A career in medicine or research can be much more than just a doctor healing a patient, or a scientist generating new discoveries. Every individual graduating from the Icahn School of Medicine at Mount Sinai has the potential to drive change and fix a broken health system, said Kenneth L. Davis, MD, Executive Vice Chairman of the Mount Sinai Health System Boards of Trustees, speaking at the school’s 55th Commencement, held at the David Geffen Hall at Lincoln Center on Friday, May 10.
As the outgoing students discussed their experiences during their time at medical and graduate school, and their dreams of their futures, Dr. Davis highlighted how the graduates can improve health care, drawing on a lifetime’s experience at Mount Sinai, beginning at the medical school and including 20 years’ service as Chief Executive Officer of the Mount Sinai Health System. In recognition of his contributions, he received a Doctor of Humane Letters from Icahn Mount Sinai.
“Class of 2024, 51 years ago, I was sitting in your seat, as a graduate of the class of 1973,” said Dr. Davis. “At that time, I couldn’t wait to get up and get moving with my career. Nowadays, I’m glad to take a seat whenever I can.”
The torch Dr. Davis was passing was this: health care in the United States is not serving those who need it the most—many barred by income, race, language, citizenship, and insurance. And as a new generation entering the field, Icahn Mount Sinai’s graduates can—and should—strive to close those gaps. Here’s a look at the themes Dr. Davis brought up in his speech, which reflect his career-long efforts to improve the U.S. health care system.

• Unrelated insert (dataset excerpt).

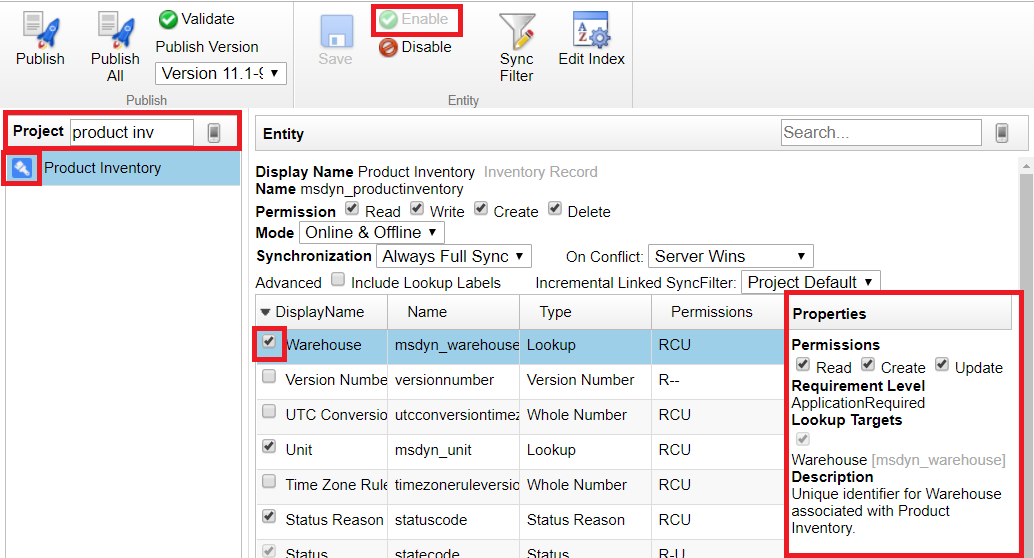Open the Mode dropdown showing Online & Offline

point(371,232)
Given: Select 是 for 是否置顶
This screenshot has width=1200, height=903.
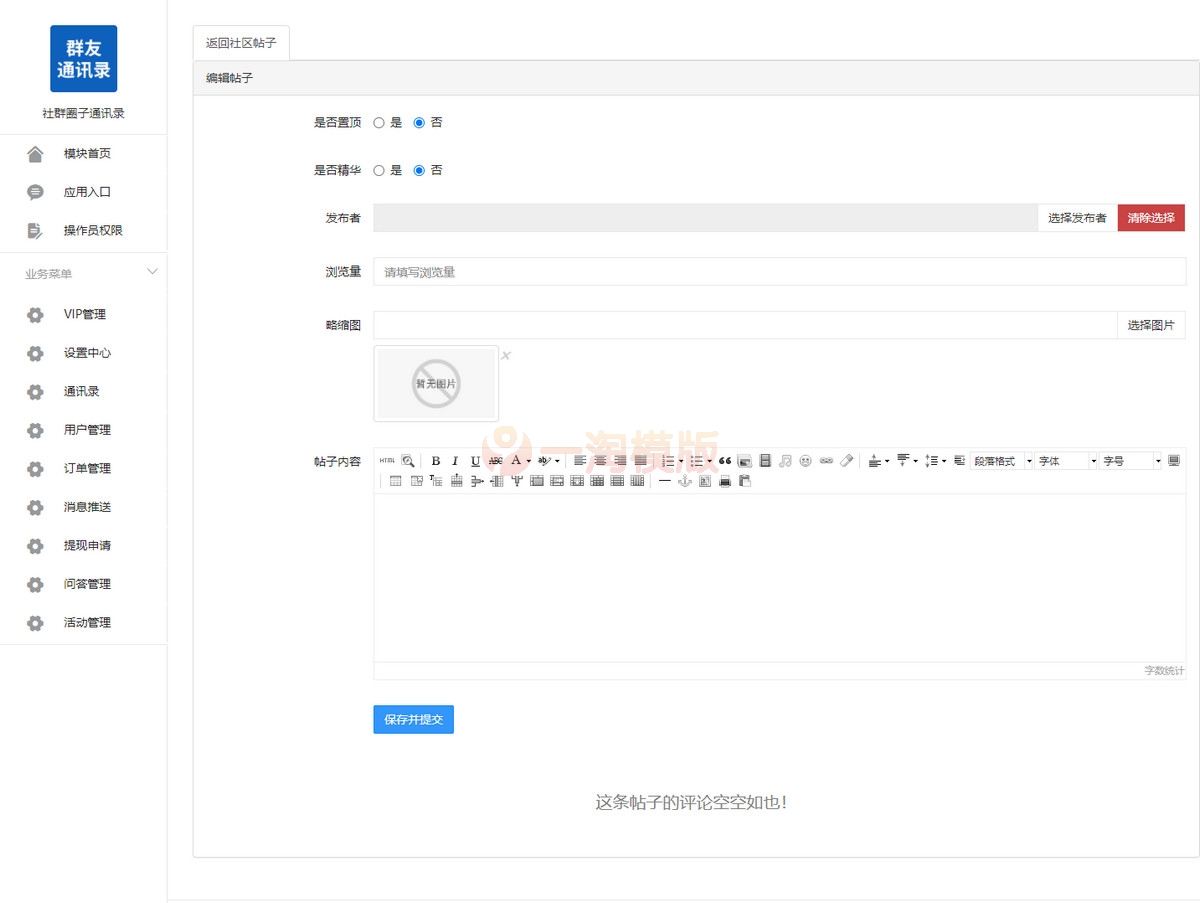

Restoring Social Safety Nets
The United States pays some of the highest costs—if not the highest—for health care compared to other nations around the world, yet health outcomes remain inadequate. Medical expenditures add up to 17 percent of the country’s gross domestic product, compared with an average of nine percent for other advanced economies. Despite that spending, among large wealthy nations, the United States has the lowest life expectancy, said Dr. Davis.
The answer, he said, is restoring the social safety net, and addressing social determinants of health. “Inequity runs deep in U.S. health care. Communities of color have higher levels of serious disease, higher rates of infant mortality, and shorter lifespans than other Americans,” Dr. Davis said.
Increasing spending on social programs is not just about reducing crime or increasing productivity, but also has an effect on lowering federal health care costs, Dr. Davis said, a theme he raised in an Op-Ed for The New York Times.
Similarly, more funding is needed for Medicaid to help provide care for low-income Americans. Its underfunding has led to inadequate access and has left health systems under-reimbursed, he said, pointing out that health systems like Mount Sinai lose 35 cents on every dollar spent to take care of Medicaid patients.
High Cost of Drugs
Americans pay three times what citizens of other wealthy nations pay for pharmaceuticals, said Dr. Davis. “Why do we have to subsidize the cost of drugs for the rest of the world?”
The United States is the source of virtually all pharmaceutical companies’ profits, and that needs to change, he said, adding that the United States’ trading partners need to pay their fair share for pharmaceuticals.
One way to achieve that is increasing the ability of the government to purchase drugs and negotiate prices, and another is including drug prices in trade talks, points Dr. Davis previously raised in Becker’s Hospital Review. “In trade negotiations with other countries, our country must request foreign governments raise their drug prices and then tell pharmaceutical companies not to just put this money in their pockets, but pass the savings on to Americans.”
Making Insurance Work
Fighting denials from insurance companies, paying outrageous prices for needed medications because they might not be covered, or traveling long distances and waiting months to see an in-network specialist are signs that the current insurance system isn’t working, said Dr. Davis.
“Denial of care is not an ethical business model,” he said. “That has to change.”
As graduates of Icahn Mount Sinai, the audience will be more than doctors who heal patients, and more than researchers who generate innovative science, said Dr. Davis. “Whether you’re at a dinner party or community meeting, testifying before a state legislature or a Congressional committee, engaged in a political campaign or leading a major health care organization, I want you to raise your voice and speak out.”